The semi-finals between Mohammedan Sporting Club and Indonesia XI, held at Dhaka Stadium on 7 November, ended in a controversial manner. Tensions begun rising when Indonesia scored their second goal in the 23rd minute. Following this, the local team reportedly applied rough tactics, with the Indonesian outside right Tumsila was fouled by Qadir Bakhsh, and in retaliation, Tumsila stamped on the prostrate Bakhsh. Mohammedan's outside left Golam Sarwar Tipu rushed to intervene and attacked Tumsila, leading to a brief scuffle involving multiple players from both sides. Police officers on duty entered the field, but the players themselves managed to calm the situation. After a three-minute halt, the match resumed and continued without further disturbances until the second-half.

Shortly after the second-half began, a penalty was awarded to Mohammedan after an Indonesian player picked up the ball with his hands inside the penalty box before the referee's whistle following an initial Indonesian appeal for a handball.

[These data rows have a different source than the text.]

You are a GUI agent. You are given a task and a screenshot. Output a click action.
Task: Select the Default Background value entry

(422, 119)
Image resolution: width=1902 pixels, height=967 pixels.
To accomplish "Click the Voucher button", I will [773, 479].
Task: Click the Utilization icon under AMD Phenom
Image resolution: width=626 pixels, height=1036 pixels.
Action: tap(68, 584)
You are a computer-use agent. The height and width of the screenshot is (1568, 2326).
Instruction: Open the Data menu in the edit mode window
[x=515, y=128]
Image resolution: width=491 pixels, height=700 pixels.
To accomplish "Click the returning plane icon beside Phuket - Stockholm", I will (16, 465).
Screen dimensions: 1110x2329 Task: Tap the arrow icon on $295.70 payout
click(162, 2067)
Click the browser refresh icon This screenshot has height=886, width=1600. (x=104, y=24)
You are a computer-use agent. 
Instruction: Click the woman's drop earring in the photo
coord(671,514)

This prompted the referee, Issa Khan, to award the penalty, enraging the Indonesian team, who physically confronted the referee and repeatedly kicked the ball away to prevent the penalty from being taken.

Despite multiple attempts by the referee and tournament officials to calm the situation and resume play, the Indonesian team refused to continue. After several minutes, the full Indonesian team, reportedly under the direction of their manager and coach, walked off the field in protest. Following this incident, the Tournament Committee reviewed the referee's report and unanimously decided to scratch Indonesia from the tournament, awarding the match to Mohammedan Sporting Club.